A melhoria se deve também a baixa inflação e a liberação dos recursos do Fundo de Garantia por Tempo de Serviço e cotas do PIS/Pasep, que devem injetar cerca de R$ 42 bilhões na economia.

Todos os empresários estão mais otimistas neste ano e especialistas da Confederação Nacional do Comércio (CNC), estimam que o consumo será muito maior em praticamente todos os setores do varejo.

Calendário de Pagamento do FGTS 2019 e 2020 oficial.

Inflação controlada

A inflação controlada ajuda nas vendas de fim de ano pois o poder de compra do cidadão brasileiro continua com um certo “poder”, algo que quando a inflação acaba chegando ao fim de ano em alta, há uma certa desestimulação, pois o salário não permite a aquisição de produtos nesta época.

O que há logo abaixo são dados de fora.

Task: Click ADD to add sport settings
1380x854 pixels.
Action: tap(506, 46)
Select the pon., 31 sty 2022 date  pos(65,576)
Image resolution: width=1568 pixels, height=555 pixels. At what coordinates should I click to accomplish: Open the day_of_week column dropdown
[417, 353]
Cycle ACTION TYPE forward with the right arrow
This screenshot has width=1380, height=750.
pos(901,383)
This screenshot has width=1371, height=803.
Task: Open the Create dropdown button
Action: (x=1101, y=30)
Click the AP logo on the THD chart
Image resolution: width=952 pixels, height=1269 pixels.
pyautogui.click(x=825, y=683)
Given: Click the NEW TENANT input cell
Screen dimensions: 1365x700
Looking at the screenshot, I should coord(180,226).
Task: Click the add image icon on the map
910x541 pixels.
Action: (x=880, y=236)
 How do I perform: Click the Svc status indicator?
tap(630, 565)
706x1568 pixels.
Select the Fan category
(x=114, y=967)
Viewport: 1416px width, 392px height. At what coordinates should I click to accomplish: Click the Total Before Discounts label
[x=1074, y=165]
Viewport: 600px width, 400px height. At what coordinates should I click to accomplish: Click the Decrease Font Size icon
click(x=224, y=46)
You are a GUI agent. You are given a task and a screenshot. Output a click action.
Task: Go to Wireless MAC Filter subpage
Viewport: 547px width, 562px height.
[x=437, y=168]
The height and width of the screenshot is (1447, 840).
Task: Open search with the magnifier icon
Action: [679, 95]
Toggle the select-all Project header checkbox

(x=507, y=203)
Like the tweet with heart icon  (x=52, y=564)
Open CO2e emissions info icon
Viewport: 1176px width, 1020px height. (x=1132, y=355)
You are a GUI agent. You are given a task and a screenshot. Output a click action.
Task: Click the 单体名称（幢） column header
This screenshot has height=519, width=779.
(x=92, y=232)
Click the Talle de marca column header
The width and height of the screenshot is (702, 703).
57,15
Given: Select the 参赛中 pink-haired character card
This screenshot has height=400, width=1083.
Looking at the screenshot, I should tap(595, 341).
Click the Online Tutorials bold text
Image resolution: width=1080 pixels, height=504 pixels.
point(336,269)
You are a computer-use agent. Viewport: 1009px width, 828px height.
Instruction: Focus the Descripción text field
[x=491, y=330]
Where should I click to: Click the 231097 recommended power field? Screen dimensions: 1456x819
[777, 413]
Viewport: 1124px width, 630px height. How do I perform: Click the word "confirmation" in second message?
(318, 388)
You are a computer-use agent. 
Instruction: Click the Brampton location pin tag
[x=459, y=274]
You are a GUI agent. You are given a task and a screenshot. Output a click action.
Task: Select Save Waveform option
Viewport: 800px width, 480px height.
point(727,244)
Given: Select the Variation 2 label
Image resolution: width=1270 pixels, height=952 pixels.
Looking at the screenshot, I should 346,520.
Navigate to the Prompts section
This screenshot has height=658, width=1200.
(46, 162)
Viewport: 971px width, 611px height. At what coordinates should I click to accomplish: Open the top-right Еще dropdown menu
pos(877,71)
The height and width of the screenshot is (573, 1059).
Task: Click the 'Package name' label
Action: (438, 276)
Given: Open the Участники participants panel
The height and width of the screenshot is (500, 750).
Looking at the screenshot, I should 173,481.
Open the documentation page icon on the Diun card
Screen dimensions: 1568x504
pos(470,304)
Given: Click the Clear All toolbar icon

Segundo o IPCA (Índice Nacional de Preços ao Consumidor Amplo) o acumulado do ano sobre a alta dos preços é de apenas 2,89%.

Juros baixos

A Selic já está em 5,5% ao ano e essa queda durante o ano de 2019 pode chegar em dezembro ainda menor, próximo dos 4,75%. Esta baixa acaba barateando o custo do crédito, o que permite a aquisição de produtos com mais facilidade, como exemplo, um parcelamento com zero de juros ou taxas menores do que as que vem sendo praticadas nos últimos anos.

Crescimento nas vendas

A Confederação Nacional do Comércio acredita que as vendas de Natal devem crescer cerca de 5% em relação ao último ano, onde isso não acontece desde 2013. Para este ano quase 60% dos varejistas acreditam que as vendas de fim de ano irão crescer se comparadas ao cenário de incertezas de 2018.

Apesar dos modestos 5% da CNC, os varejistas acreditam que a alta deve se aproximar dos 17%.

Em 2018 as vendas de Natal chegaram a R$ 53,5 bilhões. Estimasse que 103 mil vagas sejam abertas, entre temporárias e efetivas para atender a demanda de fim de ano.